Kirti Monastery was placed on lockdown, and its 2,500 monks were reduced to 600 after mass arrests. By March of 2012, at least 30 monks, most young and illiterate, many either from or formerly of Kirti Monastery, had self-immolated. 

* * *

Thích Quảng Đức’s action traveled beyond its cause as well. In August 1968, Soviet tanks rolled into Czechoslovakia, putting an end to the Prague Spring. On September 8, a Polish accountant, Ryszard Siwiec attended the national harvest festival. In front of a crowd of 100,000, including foreign dignitaries from other Warsaw Pact states, Siwiec—angered by Poland’s involvement in putting an end to the Czechoslovakian push for reforms, lights himself on fire. It was not until the spring of the next year that reports even reached outside of Poland.

On January 16, 1969, Jan Palach, a 21-year-old Czech student, entered Wenceslaus Square in Prague and lit himself on fire, not far from where Bohemian Christian heretic and martyr Jan Hus was burned at the stake. According to letters he had sent demanding an end to Soviet censorship, he claimed to be part of a group that planned a series of self-immolations until their demands were met, but no ready evidence has been found to support the existence of this group. He lived for three days. According to some reports, he told a visitor that no one should attempt to follow him with self-immolations. His funeral became a massive demonstration against the occupation, numbering into the thousands.
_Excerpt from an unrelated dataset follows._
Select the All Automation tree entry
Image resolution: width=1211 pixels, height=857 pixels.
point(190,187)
A little more than a month later, February 25—the 21st anniversary of Communist Czechoslovakia—Jan Zajíc, 18, also a Czech student, entered the hallway at Number 36 in Wenceslaus Square, and lit himself on fire, intending to run out into the square. He could not manage it. In a letter to his family, he told them “I want a lot for you, so I must pay a lot.” He also asked them to not “let them make me a madman.”
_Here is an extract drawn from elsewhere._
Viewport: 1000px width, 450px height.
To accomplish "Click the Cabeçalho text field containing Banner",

In order to head off another protest as with Palach’s funeral, state police prevented Zajíc from being buried in Prague. Years later, as Palach’s burial site became a shrine, Czechoslovakian State Security dug up Palach’s body in the middle of the night, replaced his with an elderly woman who had died, cremated Palach, and sent the urn to his mother, forbidding her from burying him for over a year. The 20th anniversary of his death in 1989 set off another major protest, and after the Velvet Revolution, in 1990 his urn was eventually returned to Prague.

* * *

From 1960 to 1969, there were over 50 recorded self-immolations around the world. Between 2010 and 2019, there were over 100 reported incidents of self-immolation in the world, more than any other time that we know. These protests have had varied causes—some have protested for democracy, some have protested against war, some have protested against corruption, some have protested against fossil fuels. Many people have been mentally ill, or very young. Very occasionally, they have died without any apparent reason, their cause unknown.

For the past 22 years, from 1998 through 2020, there has been at least one person setting themselves on fire each year.